Alex and Scott have grown FeedLounge to the point where they have inducted a third wave of alpha users. From the first wave, I welcome you. [Especially Stephen.]
For everyone who’s never used a Web-based aggregator before, I’ve got to talk about polling for a second. No shared aggregator is ever going to be able to poll feeds as often as you’d like them polled. Any shared-services aggregator is going to poll no more often than every thirty minutes, as that seems to be the industry standard that everyone’s come to in terms of how often a feed should be polled by a single resource.
Now, FeedLounge is set up to use an algorithm for its polling schedule that, in my mind, does the job:
- We take the average time between posts for each feed and update the feed at twice that interval. If a feed has a new item every 8 hours, we update the feed every 4 hours. New feeds are updated every 4 hours until the average posting time is determined.

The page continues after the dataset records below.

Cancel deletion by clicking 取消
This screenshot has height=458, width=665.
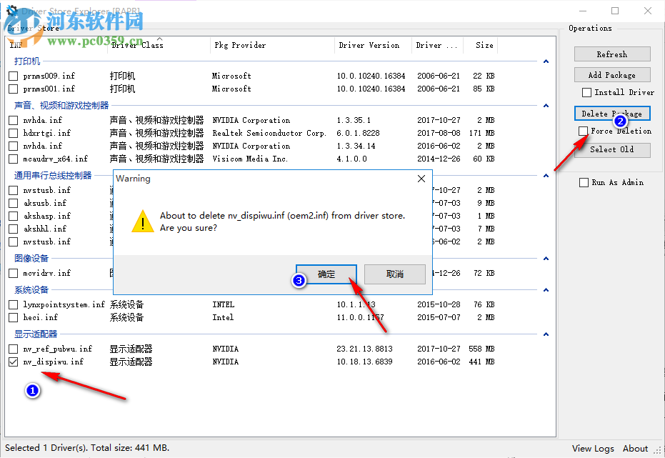(x=394, y=274)
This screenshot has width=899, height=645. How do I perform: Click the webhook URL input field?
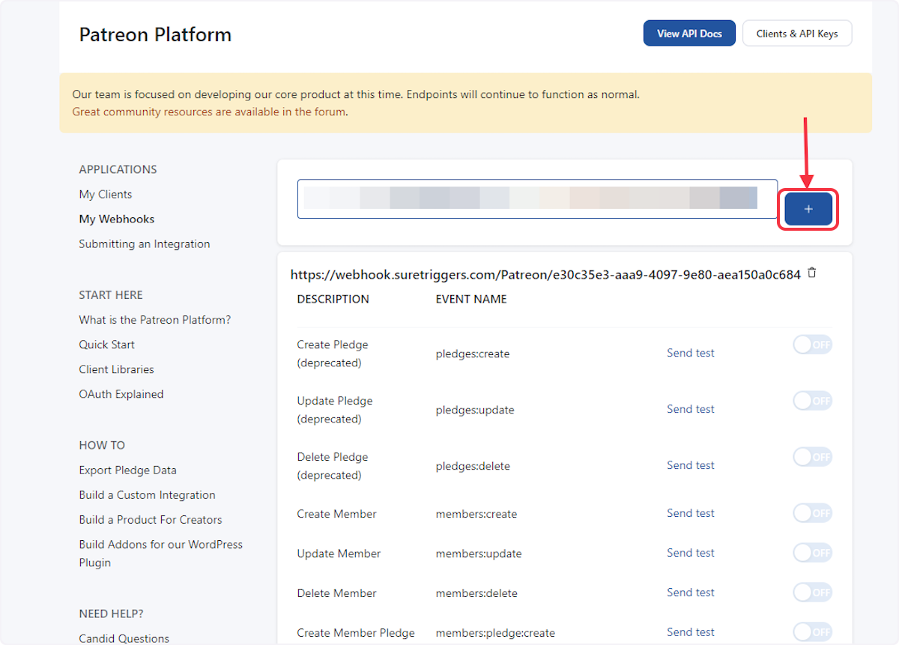click(536, 199)
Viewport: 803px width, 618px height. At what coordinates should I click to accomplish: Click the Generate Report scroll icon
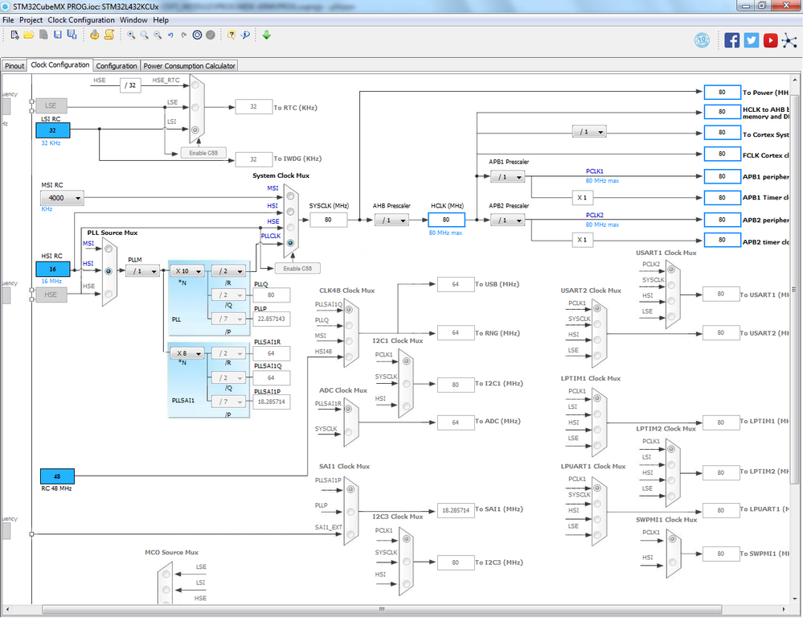point(109,35)
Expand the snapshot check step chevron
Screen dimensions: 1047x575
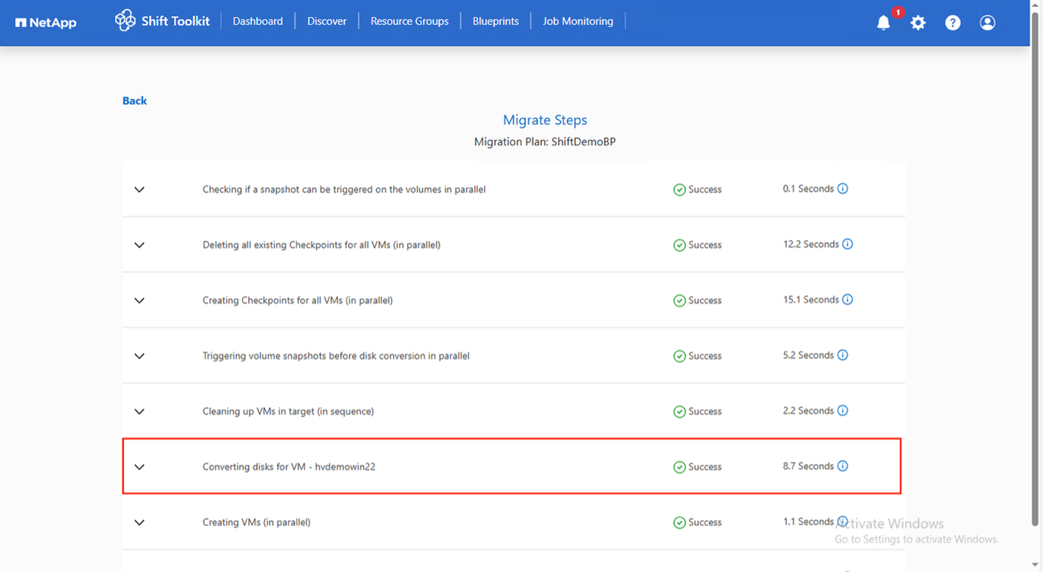point(139,190)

- No feed is updated more often than every 30 minutes.
- No feed is updated less frequently than every 48 hours.
To my way of thinking, that scales better than the way that, presently, BlogLines chooses to update their feeds, polling hourly. Feeds that are updated more frequently—say, Gizmodo—will show new items to you more often. For those high-volume feeds, you’ll actually be fresher than Bloglines.
For feeds that post far less frequently—like, say, GFMorris.com—the polling may only happen every 48 hours. Does this mean that you won’t always be on the bleeding edge with these feed sources? Yes. But when you consider the bandwidth we’re saving FeedLounge is saving, not only on their part but on the part of the independent content producers, we’re doing everyone a favor.
While this might be a letdown for some of you, especially those of you coming from a client-side aggregator where you’re used to feeds being polled on demand, it’s a design decision that simply must be made. Alex and Scott, however, have made a number of other design decisions that are really exciting and just as intelligent as their feed-polling algorithm. Those are the features that I think that you’ll really enjoy.
Any system is going to have tradeoffs and boundary cases. It’s my hope—because I want to see FeedLounge succeed—that you’ll understand and appreciate those tradeoffs and enjoy the service for what it is and what it can become. I know that I’m a very happy FeedLounger; I’ve been using it for six weeks, and I can’t even begin to remember what my old feed-reading workflow was.